Following the 2005 publication of Galilei der Künstler, a monograph by Horst Bredekamp based on the purported discovery of a watercolour illustrated edition of Galileo Galilei's Sidereus Nuncius, Needham assisted Nick Wilding in discovering the edition was a forgery. Needham was a contributor to Galileo's O, a 2011 essay compilation analysing the book; his original assessment was positive. Wilding contacted him with his suspicions that the publication was a modern fabrication, leading Needham to reanalyse it and discover that the depth of ink splotches on the page was incompatible with the book being made by a contemporary printing press. Shortly after, in mid-2012, the two of them announced the findings and Needham retracted his supportive assessment in Galileo's O.

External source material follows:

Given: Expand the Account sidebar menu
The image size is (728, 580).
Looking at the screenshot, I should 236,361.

During the late 2010s, Needham collaborated with the Department of Homeland Security and the United States District Court for the District of Delaware to track down a stolen copy of a letter written by Christopher Columbus. After a copy sold on the private collector market was found to be a potential forgery, Needham assisted in investigations to discover the whereabouts of the original. He identified a number of recent forgeries, as well as the original, which had been stolen from the Biblioteca Marciana in Venice in the mid-1980s; the letter was able to be returned to Italy. The U.S. Attorney's Office for the District of Delaware described it as the rarest of the known surviving copies of Columbus's letters.

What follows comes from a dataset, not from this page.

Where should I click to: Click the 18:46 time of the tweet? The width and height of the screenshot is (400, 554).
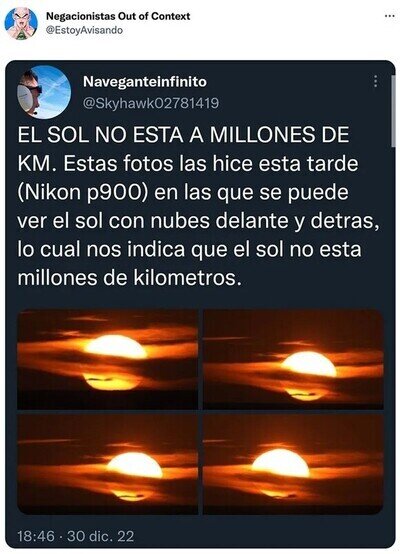tap(36, 536)
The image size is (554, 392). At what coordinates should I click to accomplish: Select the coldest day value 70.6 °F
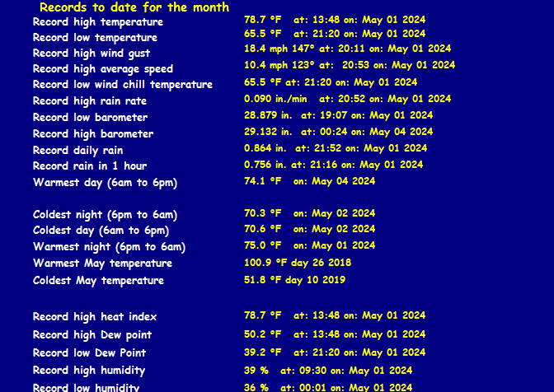(x=263, y=229)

Needham is an outspoken critic of the preservation of books bound in human skin. When the Houghton Library at Harvard University identified one of the books in its collection (Des destinées de l'ame) as anthropodermic in 2014, Needham attacked their coverage, which described the discovery as "[g]ood news for fans of anthropodermic bibliopegy, bibliomaniacs and cannibals alike", as "shocking in its crudity" and argued that it was ethically necessary to remove and bury or cremate the binding. Needham was described as "the most vociferous voice from within the rare book world" calling for the destruction of this book's binding. He characterized the binding of this book in human skin as "an act of post-mortem rape", pointing out that the skin was taken from a woman and claiming that the man who bound the book, Ludovic Bouland, was motivated by psychosexual desires. In an interview with Megan Rosenbloom, a medical librarian and expert on anthropodermic books, Needham criticised the term anthropodermic as euphemistic and expressed his disappointment in Harvard, his alma mater, for its reaction to the identification. He also argued that rebinding such books does not constitute the loss of archival value, due to the frequency with which many centuries-old books have been rebound over their lifetimes. Though Needham is generally described as supporting the destruction of anthropodermic bindings, he disputes this characterization, describing his position as instead agitating for "respectful burial of the human remains".

Selected works that Needham has been involved with include his publication of Twelve Centuries of Bookbindings, 400–1600 through Oxford University Press in 1979, writing the preface to Johann Gutenberg and His Bible: A Historical Study in 1988, his editing of A Galileo Forgery: Unmasking the New York Sidereus Nuncius alongside Bredekamp and Irene Brückle in 2014, and his delivery of the Sandars, Rosenbach, and Lyell Lectures in 2004, 2013, and 2021 respectively.